What you should do:
Once you find the line with "Task: View the 484 Comments link" in the entries below, print it and each line after it up to and including the line with "You are a computer-use agent. The", exactly, without pictures.

Task material:
== Segment start ==

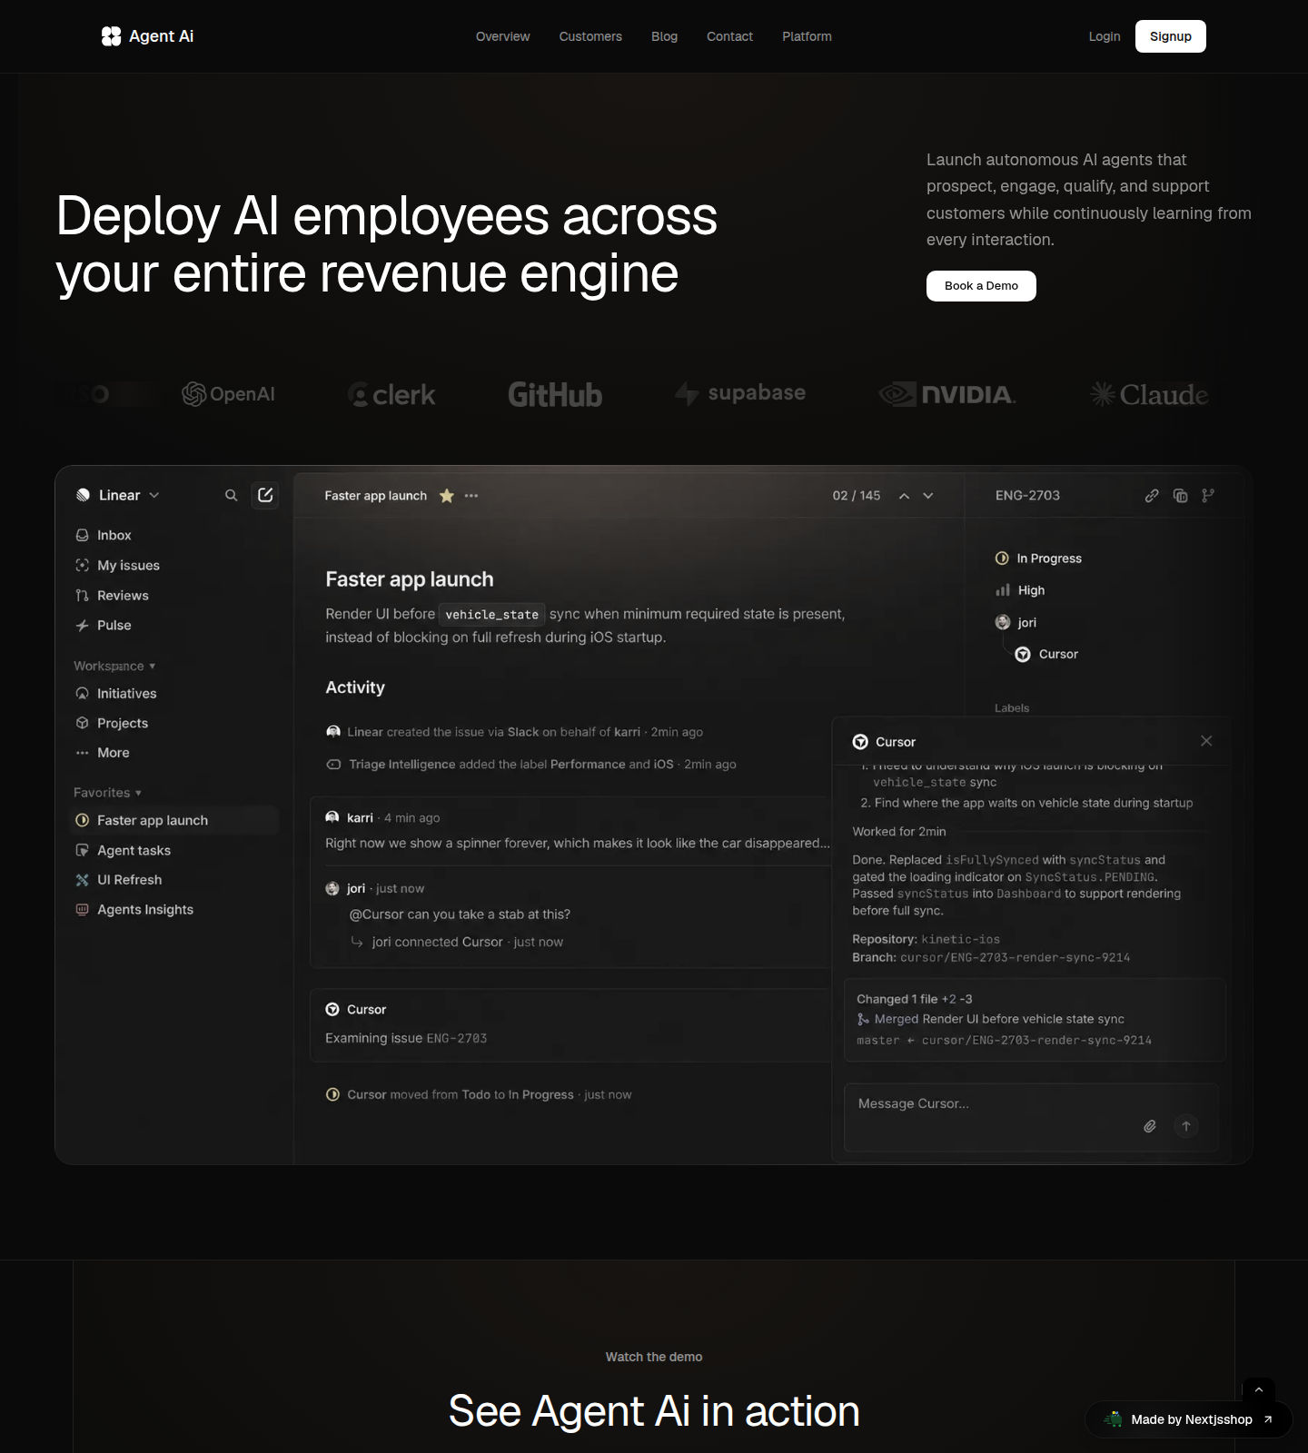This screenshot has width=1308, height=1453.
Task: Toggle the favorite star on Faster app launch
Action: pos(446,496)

== Segment end ==
== Segment start ==

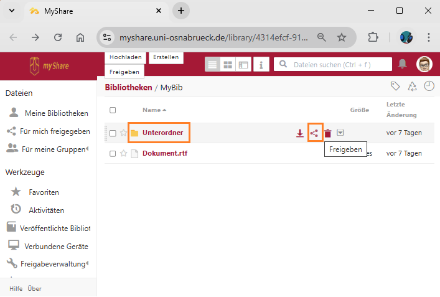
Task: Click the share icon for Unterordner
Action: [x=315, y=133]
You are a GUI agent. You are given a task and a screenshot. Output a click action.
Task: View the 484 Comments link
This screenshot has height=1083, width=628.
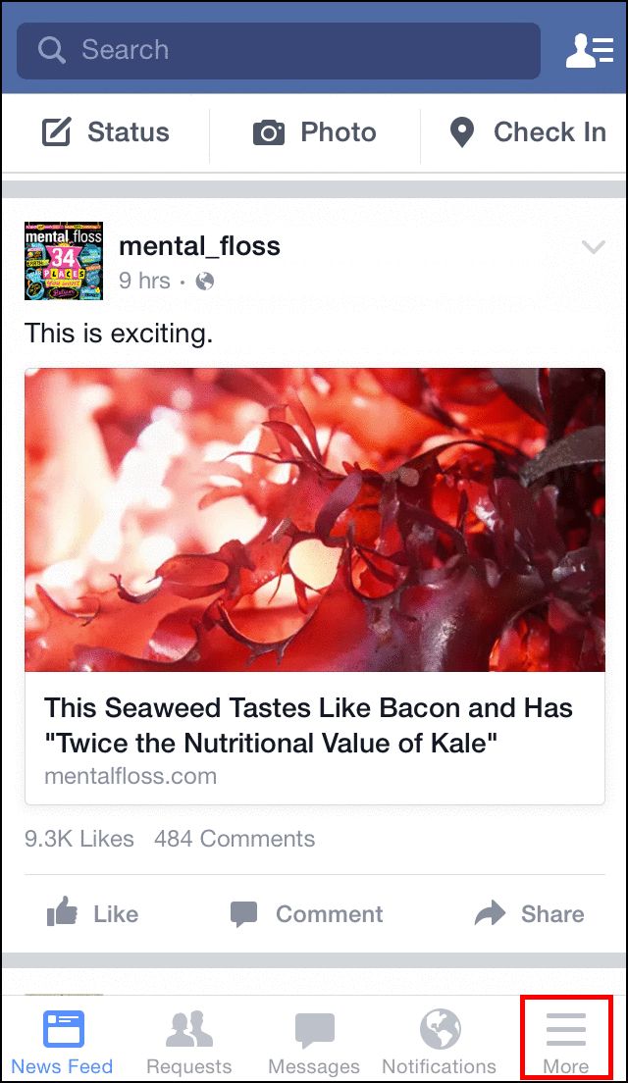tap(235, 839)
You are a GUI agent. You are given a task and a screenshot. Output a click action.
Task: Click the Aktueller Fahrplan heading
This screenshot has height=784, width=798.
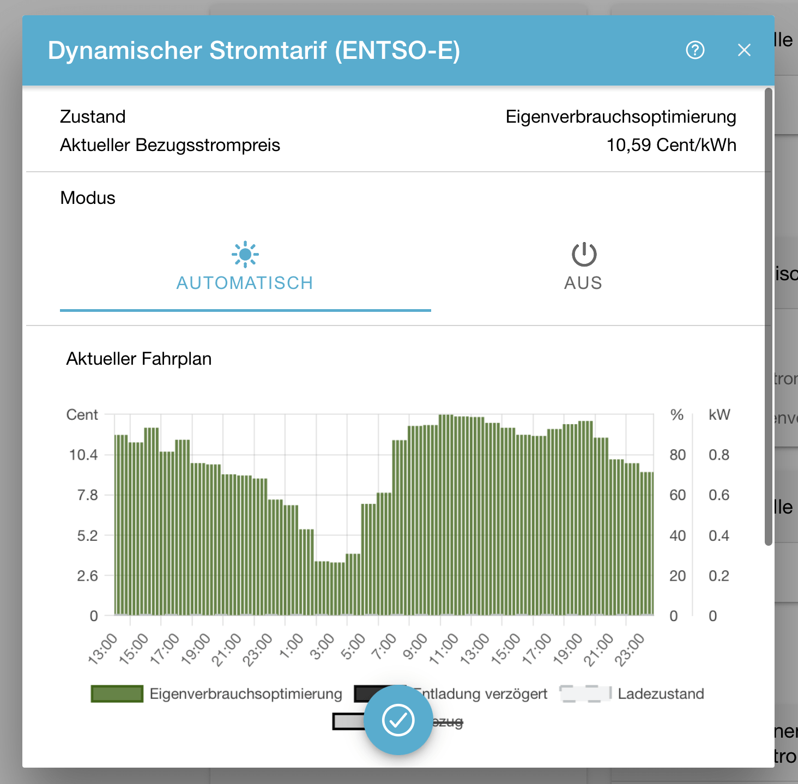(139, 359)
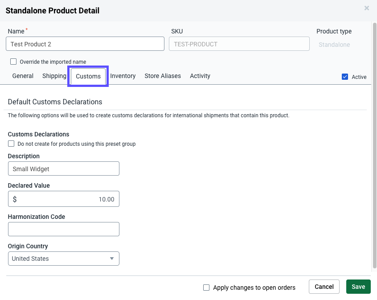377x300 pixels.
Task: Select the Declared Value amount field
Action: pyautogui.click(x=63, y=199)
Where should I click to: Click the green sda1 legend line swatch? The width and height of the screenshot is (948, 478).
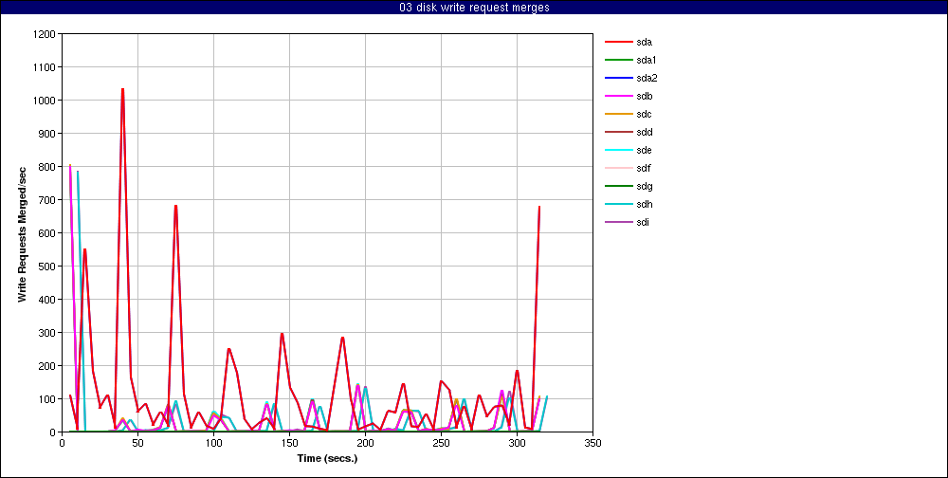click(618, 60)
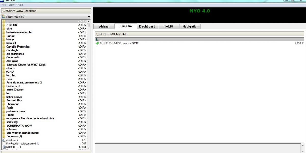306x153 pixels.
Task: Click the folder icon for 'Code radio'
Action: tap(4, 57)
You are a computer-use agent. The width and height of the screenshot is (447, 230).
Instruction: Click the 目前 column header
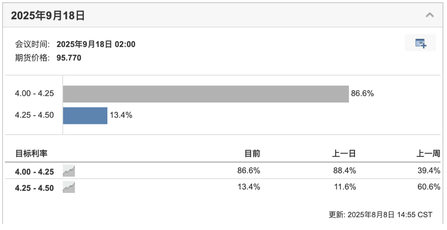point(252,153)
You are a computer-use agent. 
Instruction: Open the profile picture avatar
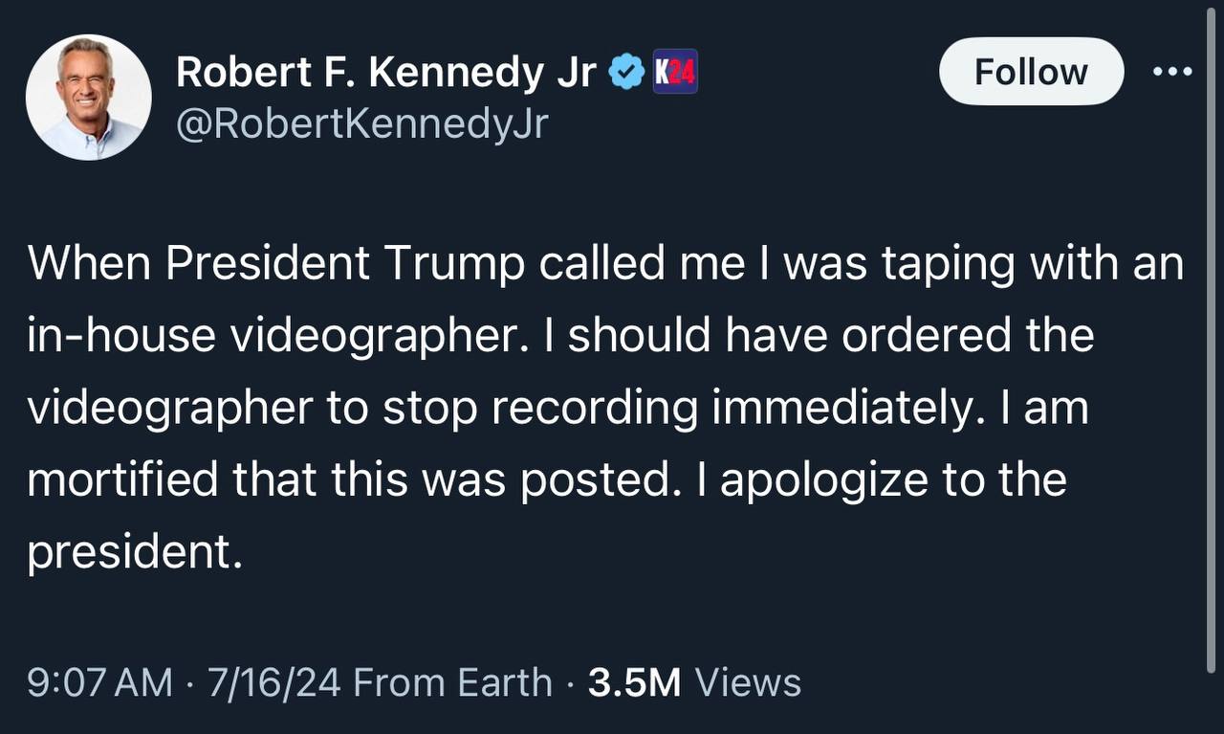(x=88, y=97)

== Segment end ==

Reply to the exercise:
Task: View the 484 Comments link
This screenshot has height=1083, width=628.
tap(235, 839)
You are a GUI agent. You are given a task and a screenshot. Output a click action.
Task: Click the Aktueller Fahrplan heading
This screenshot has height=784, width=798.
(139, 359)
377x300 pixels.
Task: Select the Declared Value amount field
Action: pyautogui.click(x=63, y=199)
Where should I click to: Click the green sda1 legend line swatch? The width and height of the screenshot is (948, 478).
click(618, 60)
306x153 pixels.
Task: Click the folder icon for 'Code radio'
Action: tap(4, 57)
You are a computer-use agent. The width and height of the screenshot is (447, 230).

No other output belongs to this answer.